AMD CEO Lisa Su disclosed during the company's Q4 2026 earnings call that Microsoft's next-generation Xbox console development is 'progressing well' for a planned 2027 release, confirming AMD's continued role as silicon provider with a new semi-custom system-on-chip design.

During AMD's Q4 2026 earnings call, CEO Lisa Su confirmed the company is developing a semi-custom system-on-chip (SoC) for Microsoft's next-generation Xbox console, targeting a 2027 release. The disclosure marks the first official confirmation of hardware development timelines for what would be Microsoft's fourth-generation Xbox console, following the 2020 launch of the Xbox Series X/S.
Technical Context
AMD has supplied semi-custom processors for every Xbox generation since 2013's Xbox One, with each iteration leveraging AMD's CPU and GPU architectures:
- Xbox One (2013): 28nm Jaguar CPU cores + GCN 1.0 GPU
- Xbox Series X/S (2020): 7nm Zen 2 CPU + RDNA 2 GPU
- Next-Gen (2027): Expected 3nm Zen 5/6 CPU + RDNA 4/5 GPU
Industry analysts project the 2027 console will likely utilize AMD's upcoming Zen 6 architecture codenamed 'Morpheus' and RDNA 5 graphics, potentially manufactured on TSMC's N3P or N2 process nodes.
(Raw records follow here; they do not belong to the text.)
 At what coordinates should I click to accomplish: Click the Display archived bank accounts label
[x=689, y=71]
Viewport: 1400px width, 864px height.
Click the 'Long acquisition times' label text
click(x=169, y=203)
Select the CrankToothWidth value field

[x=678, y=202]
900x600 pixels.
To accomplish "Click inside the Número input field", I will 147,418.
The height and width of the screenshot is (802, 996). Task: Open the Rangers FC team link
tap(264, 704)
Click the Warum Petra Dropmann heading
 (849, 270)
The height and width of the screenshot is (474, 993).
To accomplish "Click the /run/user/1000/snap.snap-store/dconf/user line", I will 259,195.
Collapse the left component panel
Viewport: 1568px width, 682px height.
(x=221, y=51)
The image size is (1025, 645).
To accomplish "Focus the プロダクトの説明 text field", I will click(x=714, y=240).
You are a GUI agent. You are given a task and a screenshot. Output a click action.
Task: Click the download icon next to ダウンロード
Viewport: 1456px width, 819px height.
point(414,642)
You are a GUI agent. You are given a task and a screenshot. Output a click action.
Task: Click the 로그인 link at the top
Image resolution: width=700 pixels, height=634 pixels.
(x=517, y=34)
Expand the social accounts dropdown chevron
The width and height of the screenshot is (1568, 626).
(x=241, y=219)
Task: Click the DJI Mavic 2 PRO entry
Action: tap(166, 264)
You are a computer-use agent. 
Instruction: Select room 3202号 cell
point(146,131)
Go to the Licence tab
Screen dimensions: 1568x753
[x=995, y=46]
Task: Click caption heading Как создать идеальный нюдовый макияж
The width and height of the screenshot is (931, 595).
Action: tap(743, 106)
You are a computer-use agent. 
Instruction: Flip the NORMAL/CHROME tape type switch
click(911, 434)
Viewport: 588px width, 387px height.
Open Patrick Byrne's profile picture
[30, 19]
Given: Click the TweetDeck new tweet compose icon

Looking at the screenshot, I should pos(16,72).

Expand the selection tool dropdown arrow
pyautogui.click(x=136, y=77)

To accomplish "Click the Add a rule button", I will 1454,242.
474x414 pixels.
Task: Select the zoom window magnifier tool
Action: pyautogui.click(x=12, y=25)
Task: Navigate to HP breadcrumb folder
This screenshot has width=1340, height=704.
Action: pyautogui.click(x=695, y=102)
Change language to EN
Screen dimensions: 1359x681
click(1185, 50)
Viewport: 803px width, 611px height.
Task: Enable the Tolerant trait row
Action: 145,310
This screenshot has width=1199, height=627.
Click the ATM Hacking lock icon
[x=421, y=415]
The semi-custom design approach allows Microsoft to specify unique hardware accelerators, memory configurations, and thermal envelopes while leveraging AMD's standardized IP blocks.
Market Implications
A 2027 release would establish a seven-year lifecycle for the current Xbox Series X/S generation – identical to the gap between Xbox One (2013) and Series X/S (2020). This aligns with:
- Development cycles: AAA game production now routinely exceeds 5 years
- Technology adoption curves: 8K/120Hz displays and AI upscaling should reach mainstream pricing by 2027
- Competitive landscape: Nintendo's Switch 2 launches in 2026, creating staggered competition
Microsoft's continued partnership with AMD contrasts with Sony's exploration of custom AI accelerators in reported PlayStation 6 prototypes. Both console manufacturers face pressure to maintain backward compatibility while advancing machine learning capabilities for NPC behavior and dynamic scene generation.
Challenges Ahead
- Supply chain stability: The 2020 console launches coincided with pandemic-era chip shortages
- Performance expectations: Current GPUs like NVIDIA's RTX 5090 already exceed 100 TFLOPs, raising consumer expectations
- Business model evolution: Microsoft may need to subsidize hardware costs more aggressively given its Game Pass subscription focus
AMD's confirmation provides concrete evidence of next-gen console development timelines, though actual performance targets and architectural details remain under NDA. The disclosure comes as AMD's gaming segment revenue declined 9% year-over-year to $1.4 billion in Q4 2026, making the semi-custom console business increasingly important for maintaining design wins in consumer hardware.